A 62-year-old builder who set up a cannabis factory to supplement his falling income has been jailed for two and a half years.

Michael Smith, who also had a gambling habit, used his skills to set up the enterprise at a farm in Bradford Leigh.

He had almost 200 plants growing in two rooms in an outbuilding which could have netted £90,000 worth of the drug.

The court heard that there had already been a harvest of an earlier crop, though it had not been as successful as the plants were not mature enough.

A judge sitting at Swindon Crown Court, noted that he only stopped because he was caught and his skills would have improved with time.

The court was told that a number of rooms at the farm building had been converted for the production of cannabis when it was raided in January.

Smith was running two of them, with 101 juvenile plants in one room and 95 established plants in the other. Had they been grown and harvested in optimum conditions they could have made 9kg of the drug, which in small street deals can fetch up to £10,000 a kilo.

Cannabis was also being grown in another two rooms and it was found electrician Adam James had set up the lighting for them. Some of the plants had bee hidden in a room behind a ‘secret door’.

The court heard that 89 plants were being grown there which could have yielded 3.7kg for their owner, who was not James.

Smith, formerly of Main Street, Keevil but now living in Trowbridge, admitted producing a controlled drug of class B between June 2011 and January 26 this year. James, of Skylark Road, Melksham, had pleaded guilty to being concerned in the production of a class B drug in October.

The court was told that both men were full of remorse for what they had done.

Passing sentence Judge Euan Ambrose told Smith “You saw the running of these rooms as a way of making easy money. You took a calculated risk and you have been caught."”

Jailing James for six months he said “You were involved in setting up the equipment, not the same operation Mr Smith was running but different rooms at the premises.

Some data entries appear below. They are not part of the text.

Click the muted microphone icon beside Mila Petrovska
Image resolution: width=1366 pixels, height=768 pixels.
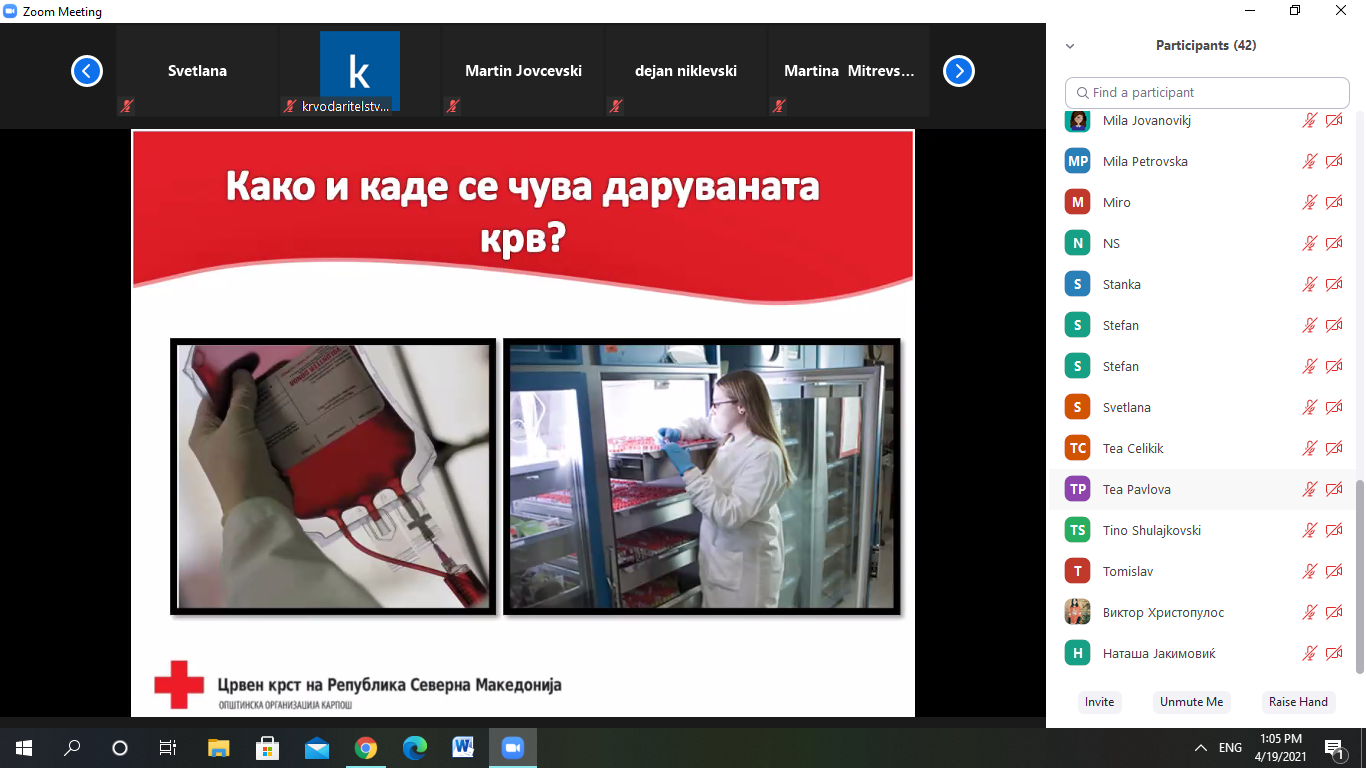tap(1309, 162)
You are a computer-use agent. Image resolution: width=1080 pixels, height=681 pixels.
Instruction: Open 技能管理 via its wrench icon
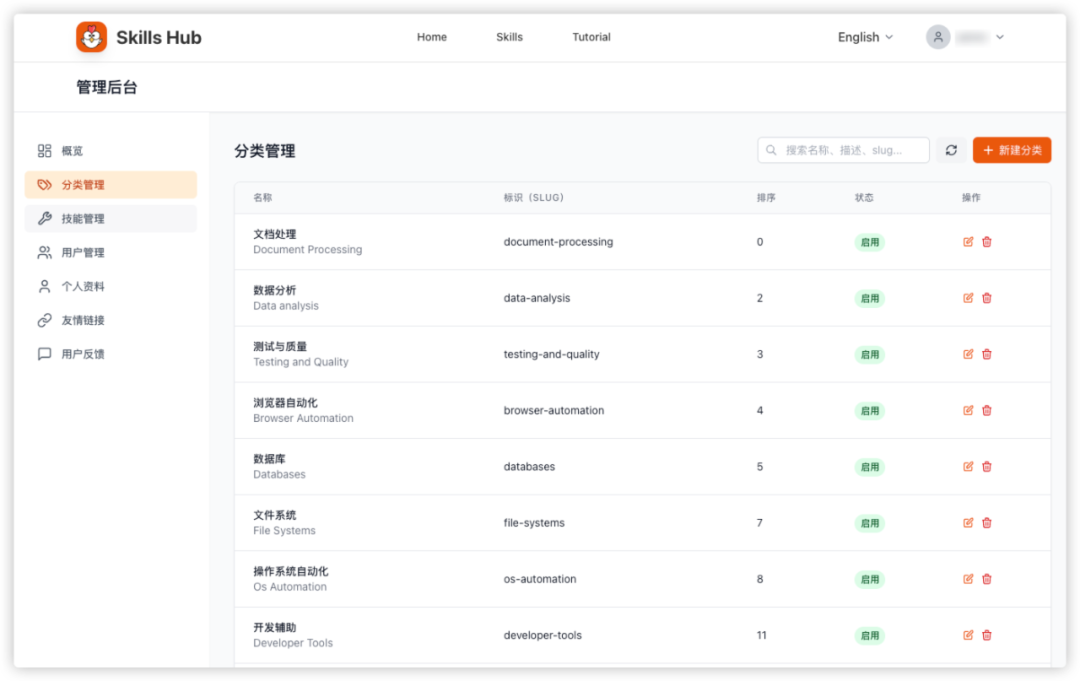pyautogui.click(x=43, y=218)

“You are someone who has a short but highly relevant list of previous convictions. Most significantly, possession of cannabis with intent to supply in 2010 for which you received a suspended sentence of imprisonment.

“You were therefore not a hapless electrician brought in to put up some lighting without any involvement in what you were getting involved in.”

Proceedings under the Proceeds of Crime Act were also started, so the authorities can try to reclaim any profits the pair made from crime.